CONSEGNA: Trascrivi alla lettera il passo del testo sul Giffoni Film Festival 2016 compreso tra "Si è parlato" e "sinergia con Doha.", estremi inclusi.

BRANO DEL DOCUMENTO:

——

Si è parlato molto, e giustamente, del Giffoni Film Festival 2016 sui vari media nazionali e internazionali, soffermandosi il più sui grandi ospiti che hanno costellato questa edizione (dal cast di Gomorra, a Matteo Garrone, da Mika sino a Jennifer Aniston). Ma tra le varie sezioni della ricchissima programmazione di questa edizione appena conclusa vale la pena spendere qualche parole sul “Made in Qatar”, a dimostrazione anche della forte sinergia con Doha.
Quattro cortometraggi di produzione del Qatar (Good as news, Immortilizing memories, Light sound e To my mother) che rappresentano delle vere e proprie chicche, la cui importanza va al di là della loro intrinseca qualità artistica. In un periodo storico durante il quale molti parlano di un presunto “scontro di civiltà”, è importante, se non essenziale, proporre una produzione monografica da un paese come il Qatar, con cortometraggi capaci di parlare a una fascia di pubblico giovane.

——

DATI FORNITI:
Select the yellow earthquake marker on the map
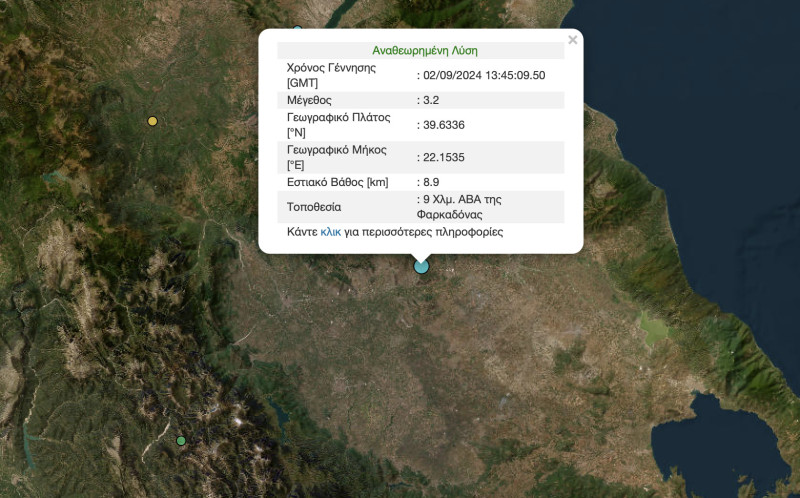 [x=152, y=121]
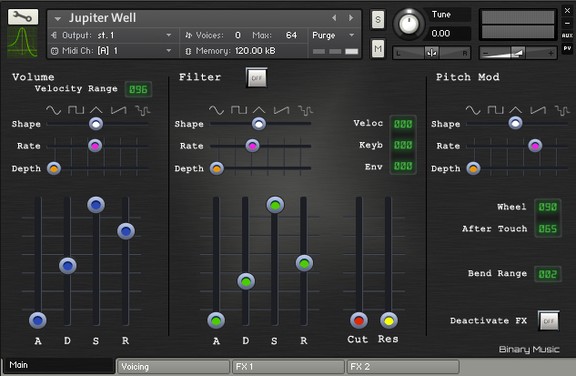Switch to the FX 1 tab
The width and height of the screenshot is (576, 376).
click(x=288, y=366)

——

SOLUZIONE:
Si è parlato molto, e giustamente, del Giffoni Film Festival 2016 sui vari media nazionali e internazionali, soffermandosi il più sui grandi ospiti che hanno costellato questa edizione (dal cast di Gomorra, a Matteo Garrone, da Mika sino a Jennifer Aniston). Ma tra le varie sezioni della ricchissima programmazione di questa edizione appena conclusa vale la pena spendere qualche parole sul “Made in Qatar”, a dimostrazione anche della forte sinergia con Doha.